Train travel is hot again, at least at the (ironically named) American Airlines Theater, where “On The Twentieth Century” turns out to be one of the funniest and most entertaining shows on Broadway – something not everybody would have predicted for this revival of a 37-year-old musical comedy adaptation of an 83-year-old play about two people who take a train from Chicago to New York.
… kudos must go especially to Peter Gallagher and Kristin Chenoweth, and not just because they provide the central spark that ignites the comic chaos. The opening of “On the Twentieth Century” was delayed a few days because a sinus infection forced Gallagher to miss performances. Due to an injury, Chenoweth has been cracking her jokes while nursing a cracked rib. Together, they prove themselves old-fashioned troupers in this old-fashioned entertainment – turning “old-fashioned” into a compliment.
The Week in Theater-Related Developments
Sondheim: Lady Gaga’s Sound of Music “semi-operatic” medley at the Oscars was “a travesty..She had no relationship to what she was singing”
The 2015 Jonathan Larsen $10,000 grants from the American Theater Wing for promising musical theater talent go to: Max Vernon; Sam Willmott; Tim Rosserand Charlie Sohne. Congratulations!

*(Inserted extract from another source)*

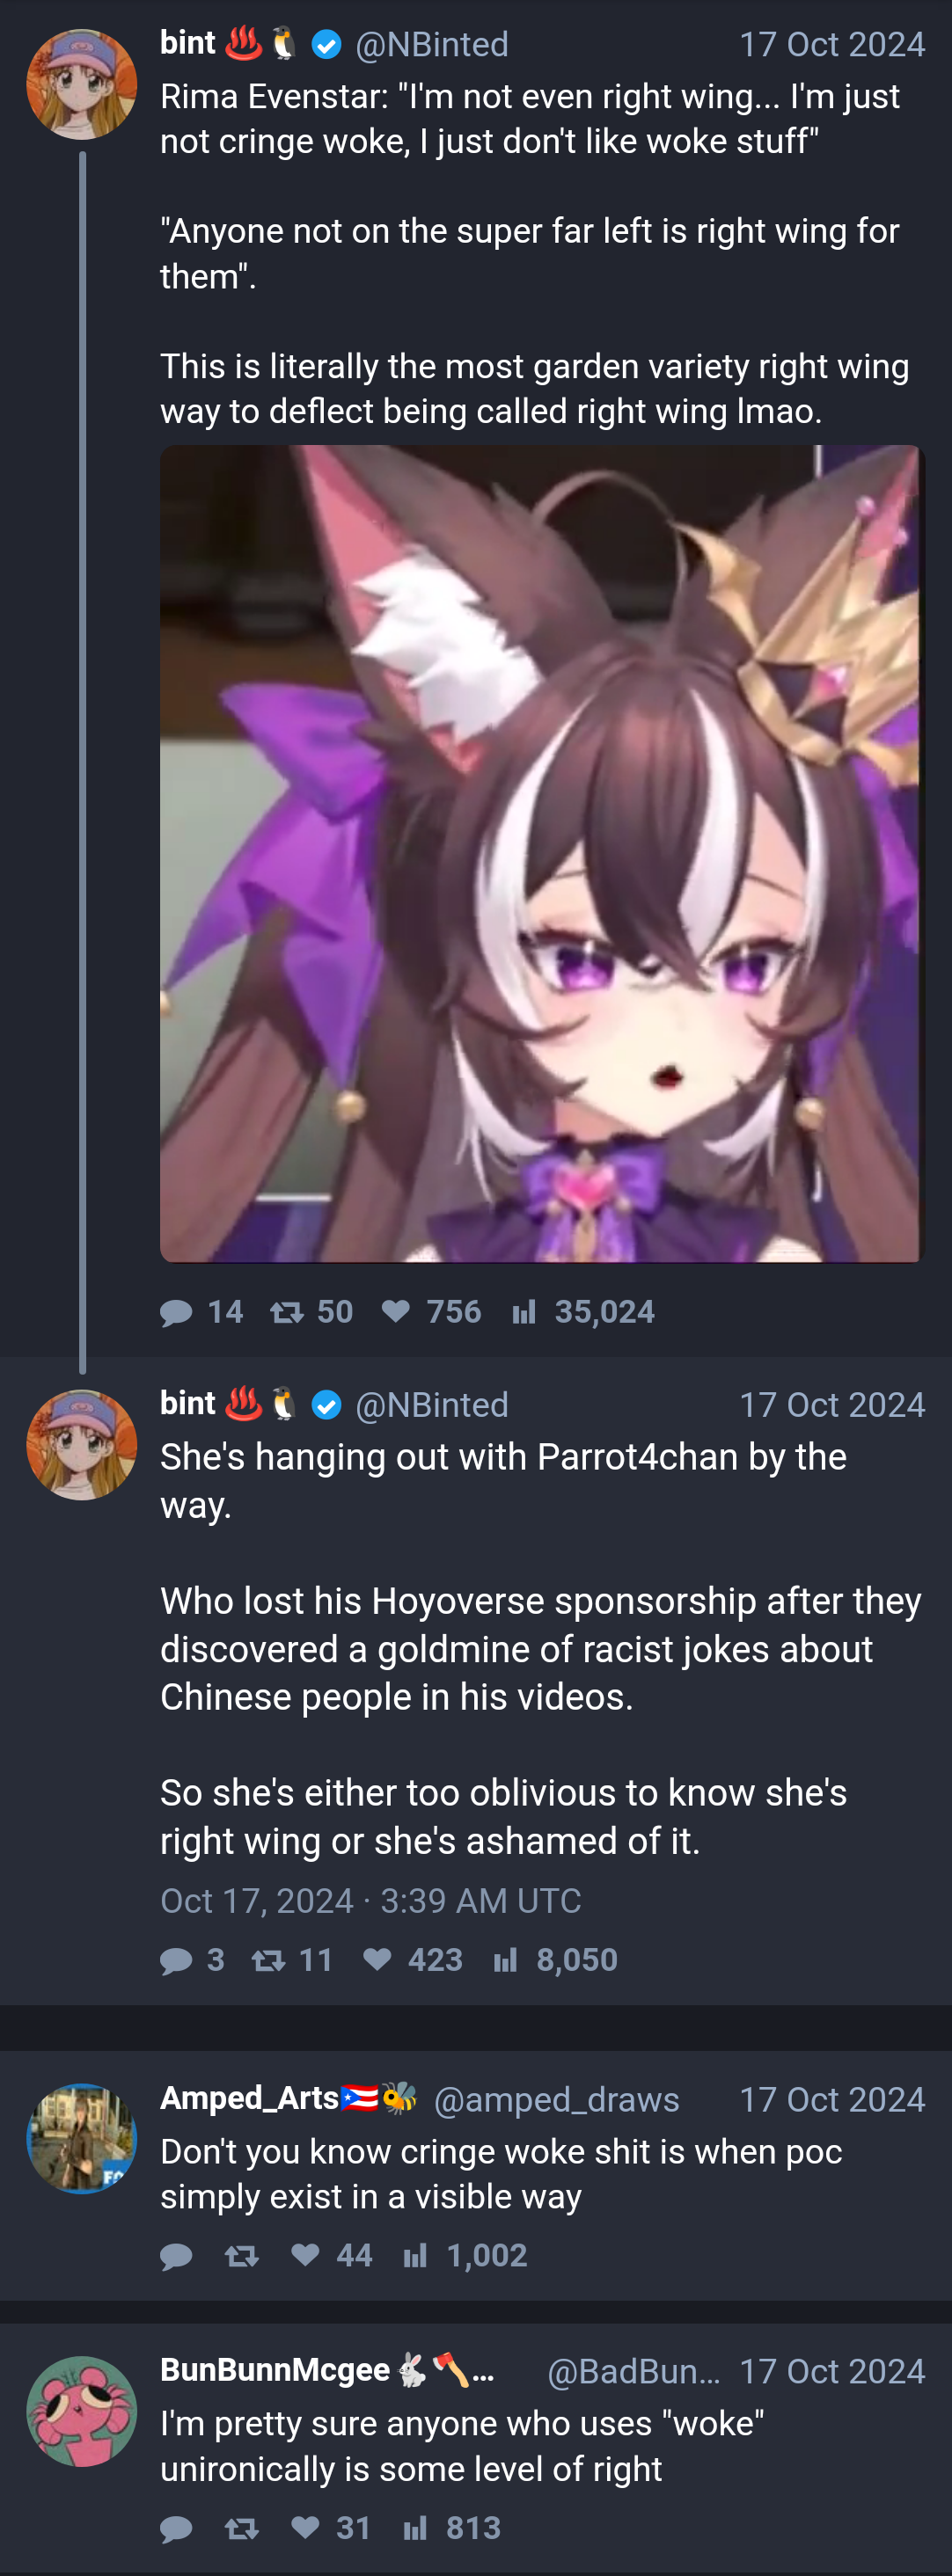Click views chart icon showing 35,024
This screenshot has width=952, height=2576.
coord(524,1312)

Francesca Primus Prize for emerging woman playwright: $10,000 ! Nominate yourself by April 30
The Week in Theater Previews and Promotions
In honor of π day/ pi day (3.141592653589793238462643383279502884197169399 etc.) on March 14th, the Curious Incident of the Dog in the Night-Time offered a lottery for tickets costing $3.14
Double dose of Wolf Hall: The six-part TV series begins April 5 on PBS. The play begins April 9 on Broadway.